## Soal 1
Hitung berapa baris pada entri di bawah yang memuat kata "icon", lalu tuliskan angkanya saja.

## Kutipan Dokumen
#####

Sabtu, 14 Juni 2008

Pak Joko

Ryan Sugiarto


Saya memiliki tiga referenci tentang sebuah nama diatas. Dan masing-masing dari mereka memiliki karakteristik unik.

Pertama, Pak Joko. Yang satu ini adalah salah satu dosen eksentrik yang sempat mengajar dikelas kami, kelas pengantar filsafat. Dia lebih sering memakai jeas saat mengajar , dengan baju tali pada pundaknya. Baju yang sering dipake oleh Jojon di layar tipi. Tapi jangan salah, wataknya sanga disiplin. Ia adalah salah satu pakar etika bisnis yang ada di universitas ini.

“Begini saudara-saudara. Kita buat aturan sendiri saja dalam kelas kita. Pertama, kita masuk tepat waktu dengan toleransi sepuluh menit,” begitu dulu dia memulai perkenalan pertamanya dikelas pengantar filsafat.

“Jadi, kalo saudara-saudara merasa datang diatas batas waktu yang itu, sebaiknya saudara tidak usah masuk. Sebaliknya jika saya juga datang diatas jam itu, silahkan saudara-saudara pulang. Perkuliahan kita batalkan saja. Bagaimana? Setuju” ada tawaran laen,” begitu selanjutnya.

Dan sebagian besar dari kamu berteriak setuju. Begitu dia membuat sebuat aturan yang saling menyenangkan keduanya. Dan dia benar-benar menaatinya. Tapi beliau untuk hal-hal yang lain masih sangat toleran kepada mahasiswanya.

Pernah satu, seorang teman terpaksa harus masuk ruang kuliah dengan tanpa sepatu. Alias nyeker.

“Pak kami minta maaf, jika kami mengikuti perkuliahan ini tanpa sepatu,” begitu mahasiswa ini ijin kepada pak Joko.

“Kenapa saudara tdiak pake sepatu?” tanyanya.

“Sepatu saya hilang saat saya sedang solat di mushola bawah. Rupanya ada yang berminat dengan sepatu saya pak.” Kata mahasiswa itu member alasan.

Walah kok ya ada yang berminat dengan sepatu to mahasiswa itu. Dan ia memperbolehkan masuk.

#####

## Soal 2
Jawablah pertanyaan berikut berdasarkan tulisan tentang Pak Joko di atas.
(a) Pak Joko mengajar di kelas apa?
(b) Berapa menit toleransi keterlambatan yang ditetapkan Pak Joko?
(c) Di mana sepatu mahasiswa itu hilang?

## Cuplikan Data
#####

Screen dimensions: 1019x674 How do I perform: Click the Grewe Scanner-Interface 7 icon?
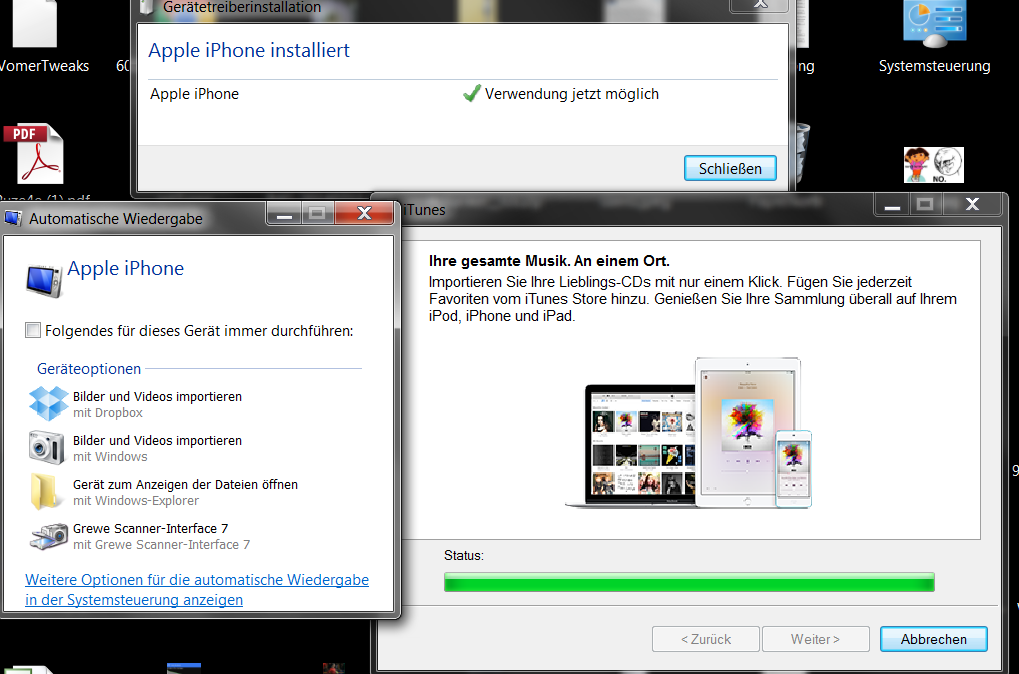pos(48,536)
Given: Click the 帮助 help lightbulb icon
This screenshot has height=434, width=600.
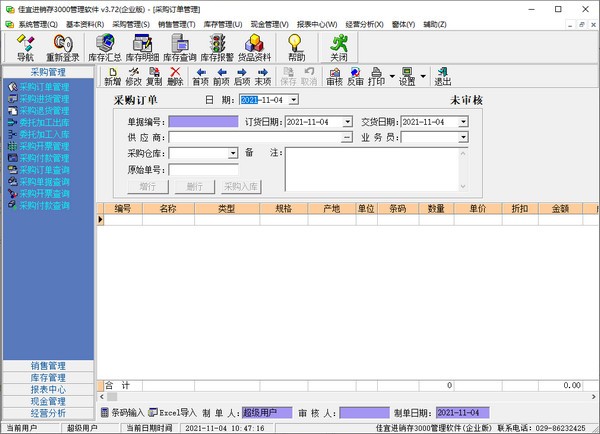Looking at the screenshot, I should tap(296, 47).

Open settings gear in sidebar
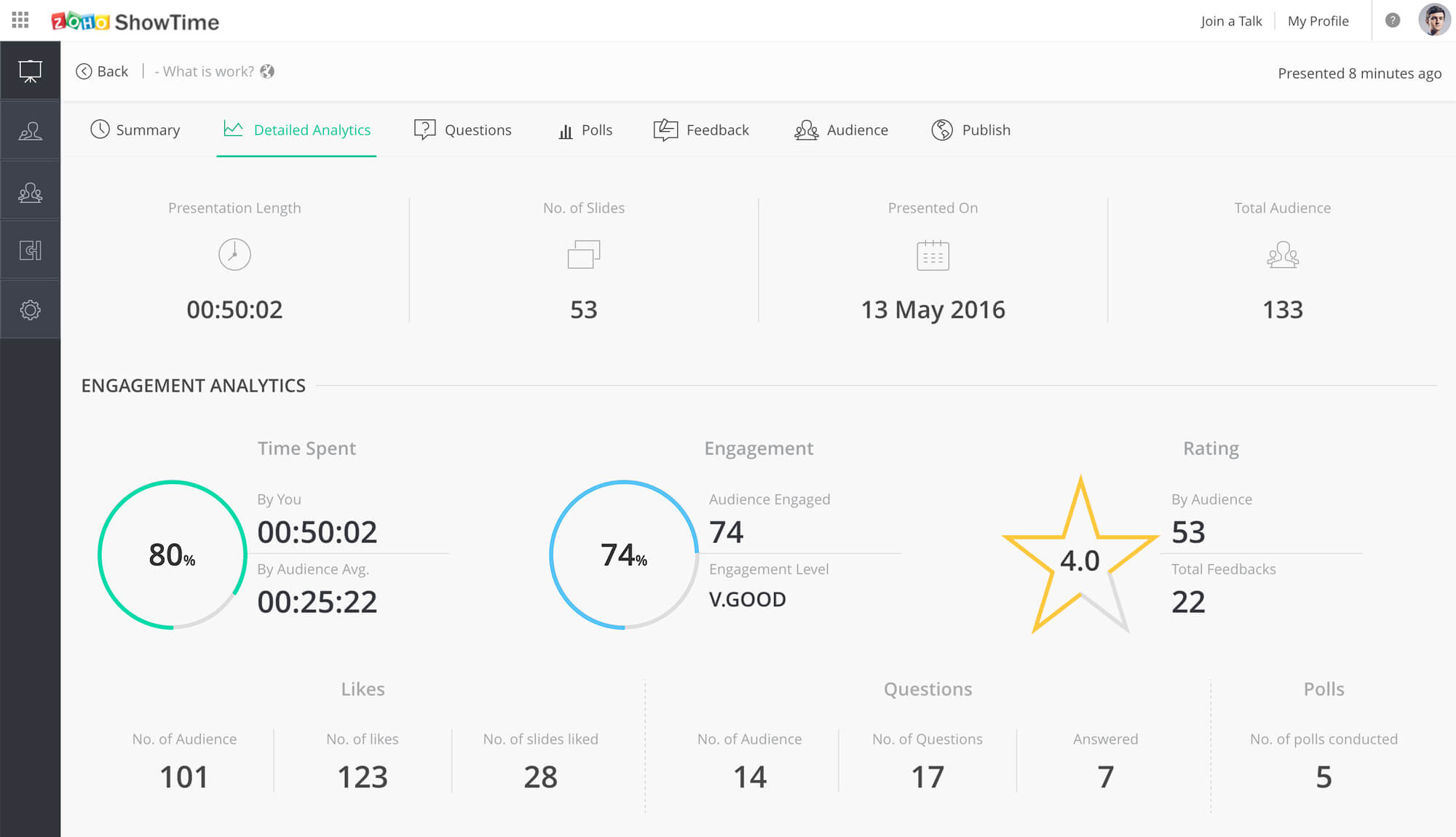point(30,310)
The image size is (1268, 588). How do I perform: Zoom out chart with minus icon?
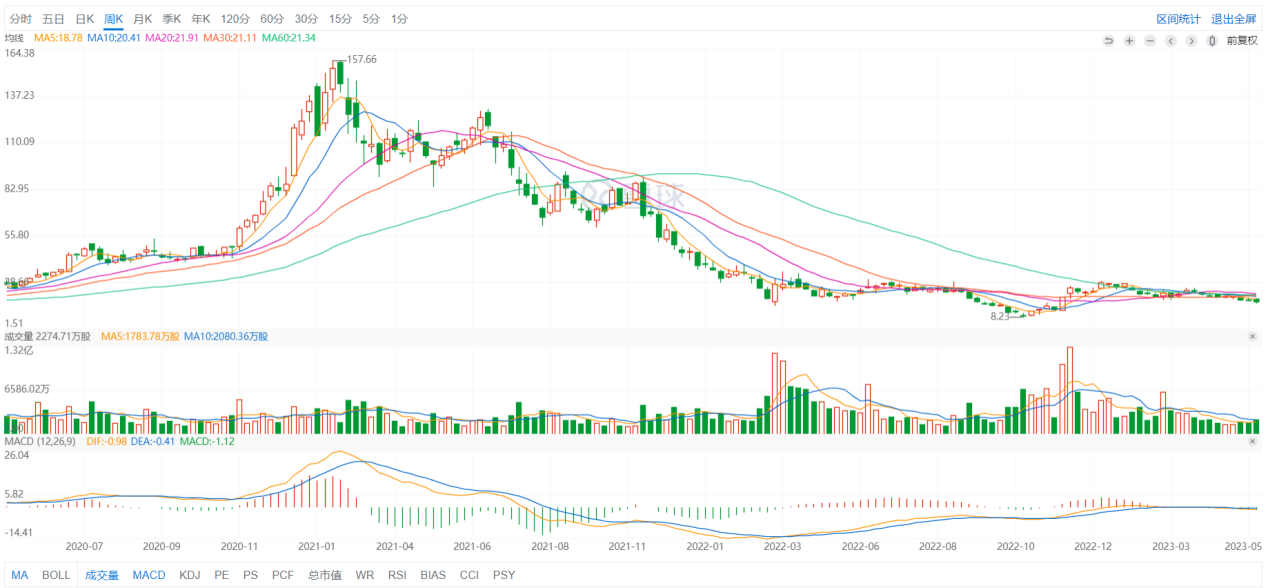[x=1150, y=40]
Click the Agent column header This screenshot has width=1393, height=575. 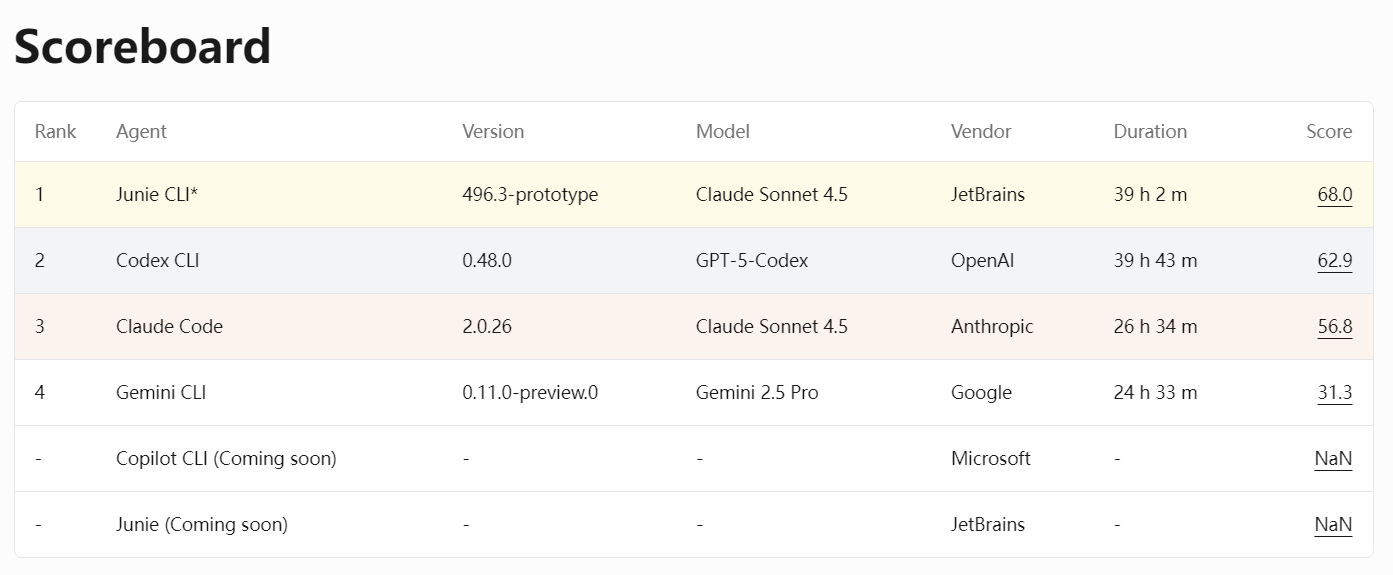[x=141, y=132]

#####

## Jawaban 1
3

## Jawaban 2
(a) Kelas pengantar filsafat.
(b) Sepuluh menit.
(c) Di mushola bawah, saat ia sedang solat.